WASHINGTON (JTA) — Three municipalities in the African island nation of Cape Verde have signed agreements with a preservation group toward maintaining Jewish cemeteries.
The memoranda of understanding with Ribeira Grande (Santo Antao), Praia and Boa Vista will "pave the way for collaboration on physical restoration, research and documentation of the Sephardic Jewish families and on heritage tourism promotion," said a release this week from the Cape Verde Jewish Heritage Project.
The project, which has garnered the backing of Moroccan, Portuguese and Cape Verdean diplomats, is also asking the Cape Verdean government for monument status for the four Jewish cemeteries, which will facilitate fundraising for their preservation.

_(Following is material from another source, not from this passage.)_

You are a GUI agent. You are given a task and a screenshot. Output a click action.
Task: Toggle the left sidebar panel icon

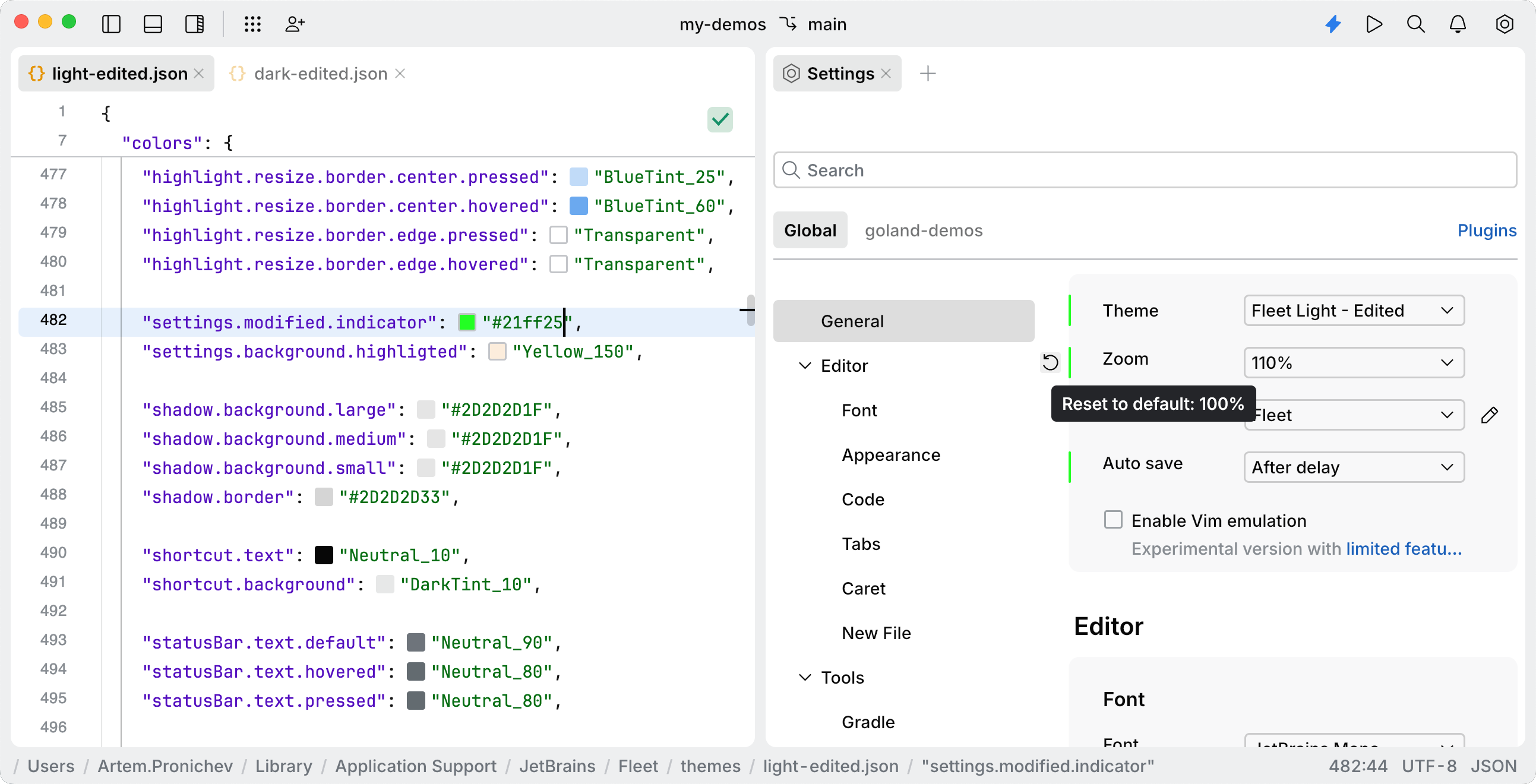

There were two waves of Jewish immigration to the former Portuguese colony about 300 miles off Africa’s west coast. The first was of secret Jews who came with Portuguese colonization in the 15th century.
That immigration is difficult to track because of the Jews’ secrecy, and this project focuses more on a wave of immigrants from Morocco in the mid-19th century.
The Portuguese ambassador hosted a fundraiser for the project at his residence in Washington, D.C., honoring U.S. Rep. Barney Frank (D-Mass.), a Jewish congressman whose Massachusetts district is home to one of the largest U.S. Cape Verdean communities.